[Start of Selected excerpt]

1/30/13

Words Without Meaning ~ What Dyslexia Feels Like

The air was dry and hot as it usually is in California on a sunny October day. Recess was over and the third-grade classroom was full of sweaty bodies. The sound of squeaky desks slamming and children laughing echoed throughout the room. I never really felt a part of it, though.

I don't know why they waited to tell me, perhaps they were afraid. How does a parent break it to a nine-year-old child that she has dyslexia? I know now that they didn't tell me because they didn't know. I remember being taken to specialist after specialist. I remember having my eyes checked and my deep wish that a simple pair of glasses would fix it all.

I'm not upset with my parents for the way they did tell me, for it was kind and full of love. I do wish, however, that there could have been some way they could of helped me to understand. We waited a year to know of my learning disability; because of this I spent a year of not understanding myself in a time when differences were not easily excepted.

Mrs. Spencer and I on the last day of school.
"Bring your spelling books to the rug, class," Mrs. Spencer announced over the commotion. Mrs. Spencer was a tall woman with a kind smile, and was always singing or humming. She seemed to have a constant spring in her step. I liked the teacher, but I hated third-grade.  I always felt sick to my stomach. The very thought of school made me ill. When my mother would wake me each morning for school, I would wake up crying. I was afraid. I was different. I was made fun of.

[End of Selected excerpt]
[Start of Excerpted data]

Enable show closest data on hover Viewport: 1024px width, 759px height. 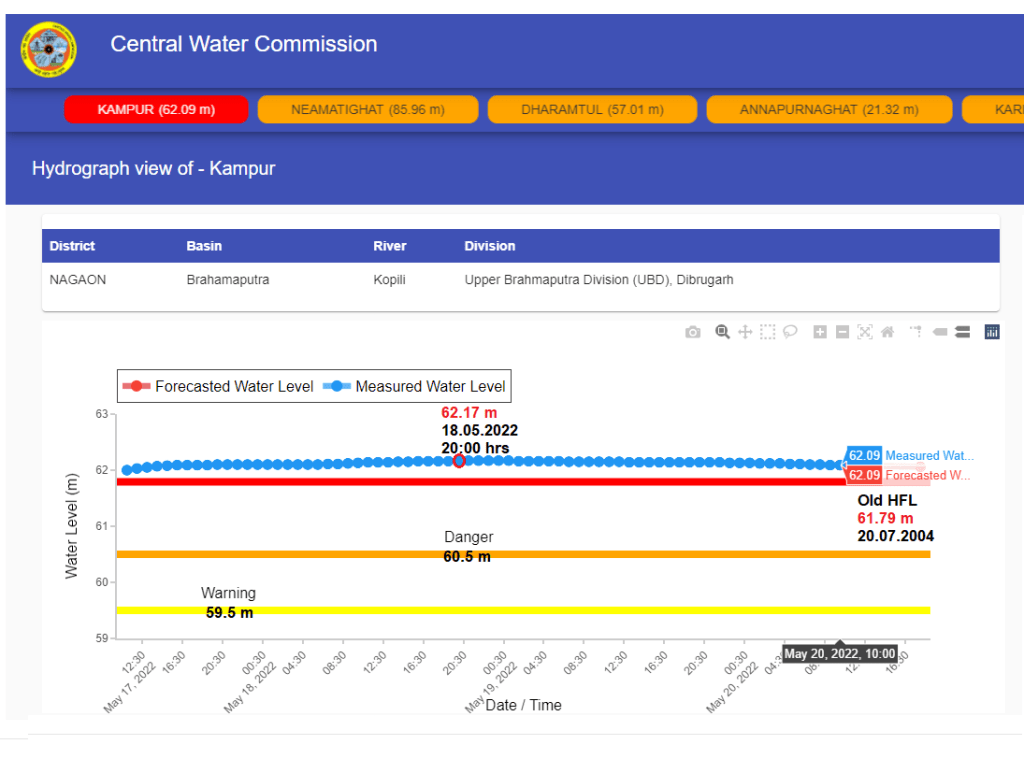pos(940,332)
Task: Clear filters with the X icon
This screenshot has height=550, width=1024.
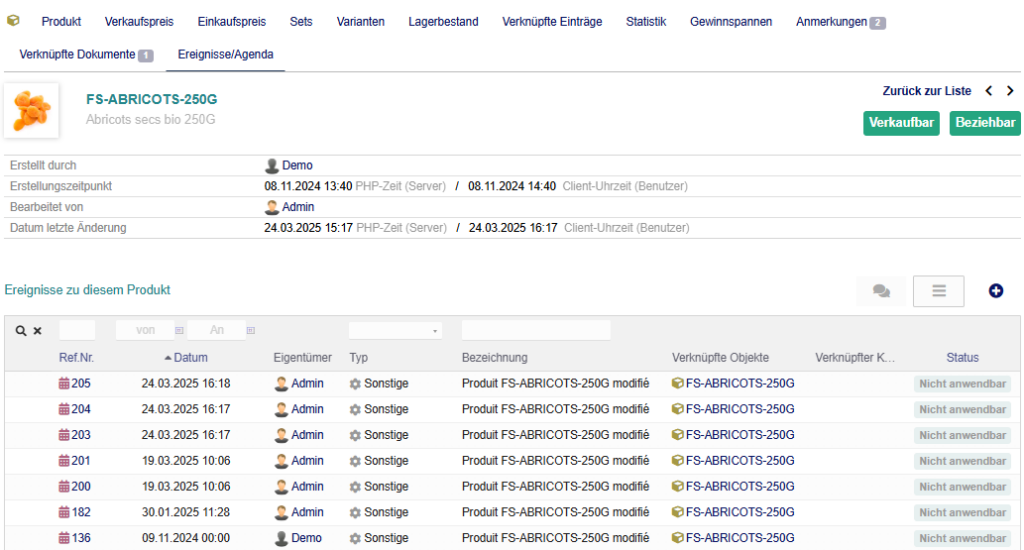Action: (x=38, y=331)
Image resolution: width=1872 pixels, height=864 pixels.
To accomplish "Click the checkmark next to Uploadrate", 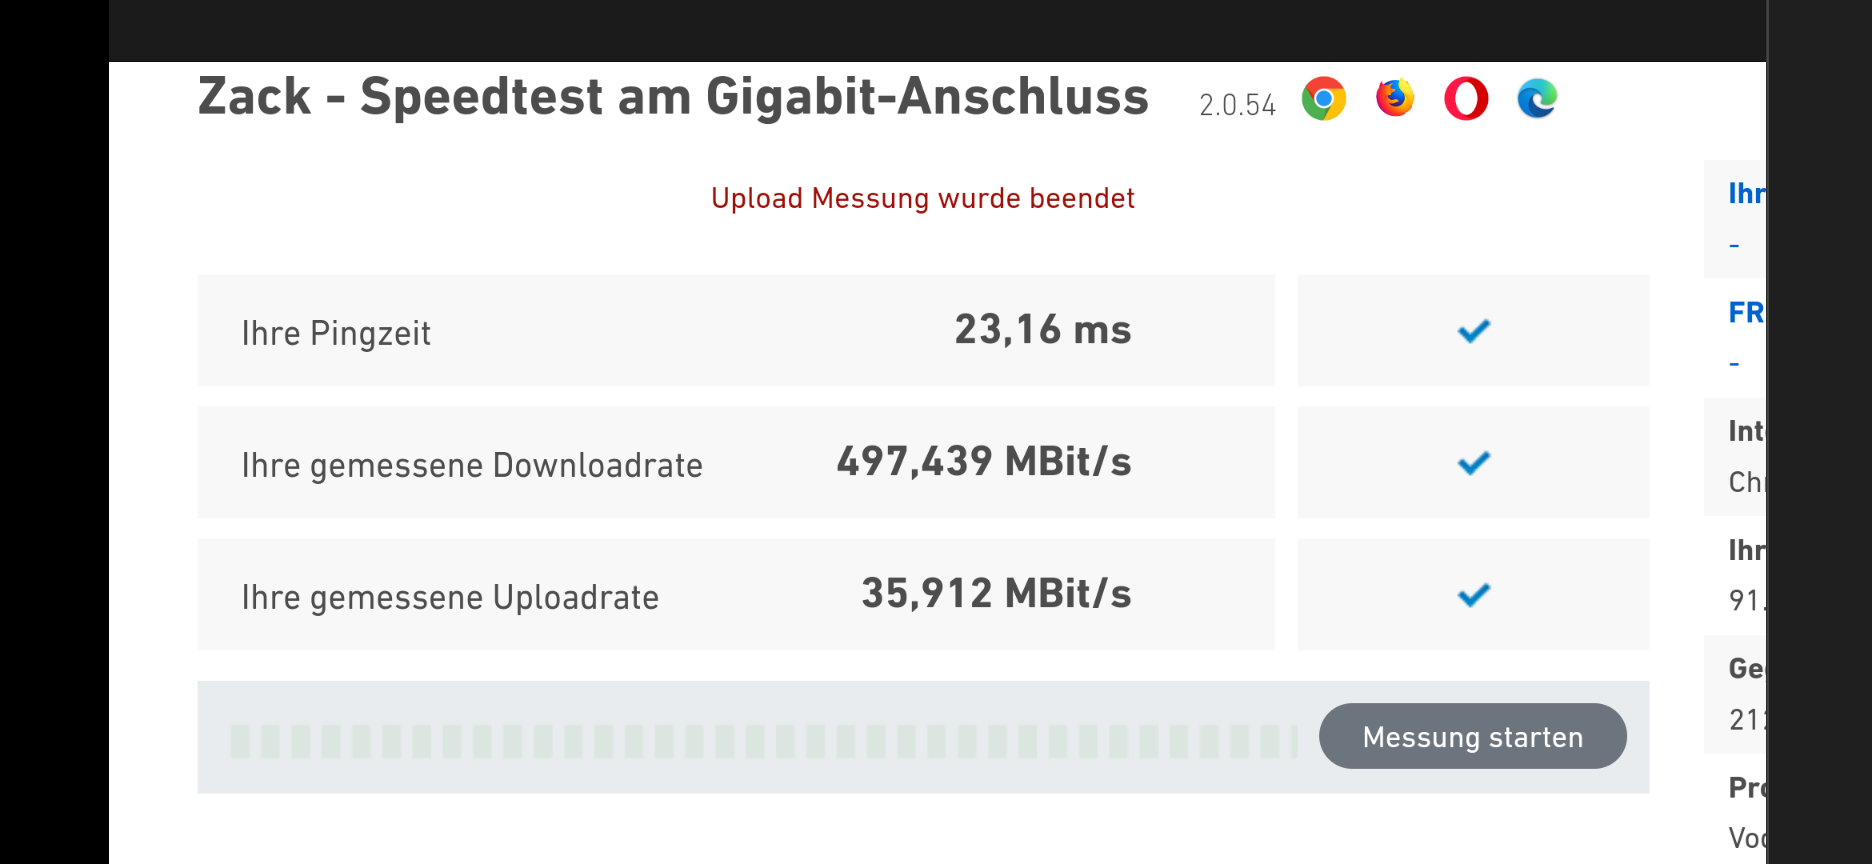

[End of Excerpted data]

**Exercise A**
In the essay on dyslexia, at what age was the narrator told about having dyslexia?
**Exercise B**
List every trait of Mrs. Spencer that the essay on dyslexia describes.

**Written response A**
Nine years old.

**Written response B**
- She was tall.
- She had a kind smile.
- She was always singing or humming.
- She seemed to have a constant spring in her step.